MOSCOW (AP) — Russia's foreign minister said Friday that political issues should not influence decisions on global oil production, even as the country's economy takes a hit from falling oil prices.
Russia is weighing how to respond to this year's 30 percent drop in the price of crude, to below $80 per barrel. A government official said Monday a decision on production targets had not yet been made.
When asked whether Russia was willing to cut oil production after a meeting with his Saudi counterpart in Moscow, Foreign Minister Sergei Lavrov said only that Russia and Saudi Arabia did not want oil production targets to be affected by "political or geopolitical designs."
"Both we and Saudi Arabia believe that the price should be a market price, and the decisive role should be played by demand," said Lavrov.
Lavrov's comments echoed theories, frequently spread on Russian state television, that the United States has manipulated global oil production to bring down prices worldwide and target unfriendly regimes. Russia's economy and currency, which has depreciated against the dollar by a third this year, have been hard hit.

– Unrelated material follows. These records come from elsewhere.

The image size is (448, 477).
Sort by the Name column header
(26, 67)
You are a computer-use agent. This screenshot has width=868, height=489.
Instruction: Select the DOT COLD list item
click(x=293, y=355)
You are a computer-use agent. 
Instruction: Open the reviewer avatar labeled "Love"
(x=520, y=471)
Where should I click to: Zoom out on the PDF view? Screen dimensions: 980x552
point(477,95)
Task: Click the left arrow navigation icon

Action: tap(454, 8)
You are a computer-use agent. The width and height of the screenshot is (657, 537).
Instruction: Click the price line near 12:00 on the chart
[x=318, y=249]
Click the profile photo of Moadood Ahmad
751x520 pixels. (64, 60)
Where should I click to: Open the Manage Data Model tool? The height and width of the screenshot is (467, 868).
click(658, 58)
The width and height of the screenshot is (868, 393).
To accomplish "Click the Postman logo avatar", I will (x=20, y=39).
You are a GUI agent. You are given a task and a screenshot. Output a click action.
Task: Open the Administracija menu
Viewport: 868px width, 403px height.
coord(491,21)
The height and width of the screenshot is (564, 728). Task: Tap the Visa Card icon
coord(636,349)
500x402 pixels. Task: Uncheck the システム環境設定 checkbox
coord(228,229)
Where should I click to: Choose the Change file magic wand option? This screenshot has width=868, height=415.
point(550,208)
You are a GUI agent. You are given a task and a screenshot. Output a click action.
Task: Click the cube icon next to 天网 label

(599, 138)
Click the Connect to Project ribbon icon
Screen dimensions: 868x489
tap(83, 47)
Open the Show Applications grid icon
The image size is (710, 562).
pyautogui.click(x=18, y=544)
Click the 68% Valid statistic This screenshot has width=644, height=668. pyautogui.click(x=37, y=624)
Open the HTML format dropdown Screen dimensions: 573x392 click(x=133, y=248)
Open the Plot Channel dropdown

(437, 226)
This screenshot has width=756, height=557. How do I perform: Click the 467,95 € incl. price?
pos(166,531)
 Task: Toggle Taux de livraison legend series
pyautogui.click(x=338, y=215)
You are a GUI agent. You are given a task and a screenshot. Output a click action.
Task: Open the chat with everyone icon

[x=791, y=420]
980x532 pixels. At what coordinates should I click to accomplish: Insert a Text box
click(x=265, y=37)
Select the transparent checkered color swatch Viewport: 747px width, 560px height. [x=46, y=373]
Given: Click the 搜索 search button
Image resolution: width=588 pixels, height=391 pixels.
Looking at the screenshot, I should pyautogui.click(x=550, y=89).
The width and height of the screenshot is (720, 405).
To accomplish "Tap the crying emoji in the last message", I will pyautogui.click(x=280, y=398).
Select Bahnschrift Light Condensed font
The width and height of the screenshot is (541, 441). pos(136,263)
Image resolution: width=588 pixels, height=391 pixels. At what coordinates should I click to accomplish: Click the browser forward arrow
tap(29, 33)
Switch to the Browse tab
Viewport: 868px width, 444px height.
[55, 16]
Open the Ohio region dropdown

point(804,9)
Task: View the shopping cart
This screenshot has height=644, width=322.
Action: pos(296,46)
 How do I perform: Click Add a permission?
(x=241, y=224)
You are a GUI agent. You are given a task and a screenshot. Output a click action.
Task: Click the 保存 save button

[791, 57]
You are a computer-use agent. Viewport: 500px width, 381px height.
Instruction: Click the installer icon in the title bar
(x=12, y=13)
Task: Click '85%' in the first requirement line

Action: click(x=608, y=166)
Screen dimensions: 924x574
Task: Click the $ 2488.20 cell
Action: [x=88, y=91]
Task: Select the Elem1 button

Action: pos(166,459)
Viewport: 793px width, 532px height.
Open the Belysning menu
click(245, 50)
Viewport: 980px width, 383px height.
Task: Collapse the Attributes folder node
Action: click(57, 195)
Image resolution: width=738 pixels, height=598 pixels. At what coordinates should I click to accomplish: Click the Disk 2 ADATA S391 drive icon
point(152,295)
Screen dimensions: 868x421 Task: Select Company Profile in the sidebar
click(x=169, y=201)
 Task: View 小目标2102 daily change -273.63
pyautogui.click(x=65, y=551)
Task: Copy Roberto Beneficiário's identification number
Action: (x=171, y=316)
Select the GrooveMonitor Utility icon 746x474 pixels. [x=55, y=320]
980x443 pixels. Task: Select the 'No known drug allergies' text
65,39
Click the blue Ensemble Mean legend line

Whether Russia will act to shore up oil prices is still unclear.
Russia's energy minister Alexander Novak noted that a production cut was possible, though it would be technically difficult.
"Our budget is very dependent on oil revenues. And we don't have the technology, like Saudi Arabia, to quickly reduce or increase our production," Alexander Novak told Russian news agencies. "But this question is under discussion, we are working within the government to understand whether such methods are feasible."